===== TEXT EXCERPT

Xiaomi MiMo-V2.5-Pro — Open-Weight Long-Horizon Coding at 40-60% Fewer Tokens

Source: The Decoder Raw: raw/rss/2026-05-03-the-decoder-xiaomis-open-weight-mimo-v25-pro-takes-aim-at-claude-op.md URL: https://the-decoder.com/xiaomis-open-weight-mimo-v2-5-pro-takes-aim-at-claude-opus-with-hours-long-autonomous-coding/ Date: 2026-05-03 Tier: 1/2 — open-weight long-horizon agent + token efficiency

TL;DR

Xiaomi released MiMo-V2.5-Pro, an open-weight model that nearly matches Claude Opus 4.6 on coding benchmarks while burning 40–60% fewer tokens per task (per company-reported numbers). Positioned for hours-long autonomous coding tasks. The framing in the article: the Chinese open-weight competition (DeepSeek, Xiaomi, Moonshot, Qwen) is shifting from "raw benchmark scores" to "how cheaply and how long a model can run autonomously on a single task."

==========
===== MATERIAL SHOWN

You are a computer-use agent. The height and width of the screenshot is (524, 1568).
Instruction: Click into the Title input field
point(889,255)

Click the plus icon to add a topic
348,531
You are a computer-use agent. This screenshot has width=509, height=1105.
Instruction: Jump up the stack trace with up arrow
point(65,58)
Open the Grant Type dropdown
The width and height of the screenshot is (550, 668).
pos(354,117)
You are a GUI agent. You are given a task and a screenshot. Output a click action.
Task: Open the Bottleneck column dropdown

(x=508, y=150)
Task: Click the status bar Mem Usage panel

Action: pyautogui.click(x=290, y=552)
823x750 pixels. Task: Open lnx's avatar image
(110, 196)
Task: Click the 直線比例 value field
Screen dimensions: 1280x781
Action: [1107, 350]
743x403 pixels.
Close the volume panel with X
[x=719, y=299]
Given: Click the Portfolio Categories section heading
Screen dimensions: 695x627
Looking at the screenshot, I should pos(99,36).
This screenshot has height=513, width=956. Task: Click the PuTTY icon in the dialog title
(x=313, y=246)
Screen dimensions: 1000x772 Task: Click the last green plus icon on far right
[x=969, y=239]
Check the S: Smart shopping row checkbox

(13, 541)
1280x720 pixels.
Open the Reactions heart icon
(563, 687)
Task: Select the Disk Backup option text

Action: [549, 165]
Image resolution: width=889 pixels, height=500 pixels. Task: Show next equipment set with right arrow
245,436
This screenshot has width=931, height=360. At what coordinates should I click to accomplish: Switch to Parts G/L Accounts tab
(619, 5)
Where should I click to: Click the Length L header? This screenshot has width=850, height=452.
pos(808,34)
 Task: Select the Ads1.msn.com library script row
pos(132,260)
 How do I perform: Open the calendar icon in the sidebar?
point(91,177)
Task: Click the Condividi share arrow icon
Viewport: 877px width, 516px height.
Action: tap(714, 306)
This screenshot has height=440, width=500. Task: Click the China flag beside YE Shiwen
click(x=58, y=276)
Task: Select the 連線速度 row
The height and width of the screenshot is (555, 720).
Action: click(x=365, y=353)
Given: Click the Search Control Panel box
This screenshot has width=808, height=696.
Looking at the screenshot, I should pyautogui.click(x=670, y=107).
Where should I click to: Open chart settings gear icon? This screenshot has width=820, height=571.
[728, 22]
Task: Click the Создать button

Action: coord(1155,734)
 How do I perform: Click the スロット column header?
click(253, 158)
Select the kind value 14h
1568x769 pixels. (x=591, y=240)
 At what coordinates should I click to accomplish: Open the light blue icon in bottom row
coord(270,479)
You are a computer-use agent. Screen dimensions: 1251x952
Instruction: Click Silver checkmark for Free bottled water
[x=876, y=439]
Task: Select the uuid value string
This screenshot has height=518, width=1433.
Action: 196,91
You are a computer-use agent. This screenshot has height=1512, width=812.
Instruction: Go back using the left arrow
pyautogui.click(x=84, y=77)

==========

# ACTIONS TO TAKE
- 1) List every company or model family that the MiMo-V2.5-Pro write-up names as part of the Chinese open-weight competition.
- 2) Carry on the MiMo-V2.5-Pro write-up from its last sentence.

# RESPONSES PER TASK
- 1) DeepSeek, Xiaomi, Moonshot, Qwen

- 2)
Key claims

Near-parity with Claude Opus 4.6 on coding benchmarks (specific numbers in the post; The Decoder's RSS extract is the headline only)
40–60% fewer tokens per task than the comparison model — the operative metric is now per-task cost, not capability ceiling
Hours-long autonomous coding focus — long-horizon agent positioning
Open-weight release

Why this matters for cere-bro (Tier 1)

This is the biggest open-weight competitive-pressure data point of the past 72 hours, and it lands directly on three Tier-1 threads:

Tokens-per-task is the new pricing axis, not benchmark score. SemiAnalysis (05-01) argued AI lab pricing power persists because the closed-best/open-best gap is not closing on capability. Xiaomi's framing inverts this: they concede the capability ceiling and compete on per-task cost. If the 40–60% number generalizes beyond their internal evaluations, the pricing pressure on closed labs comes through efficiency, not ceiling. This is the structural pressure that SemiAnalysis's thesis did not anticipate.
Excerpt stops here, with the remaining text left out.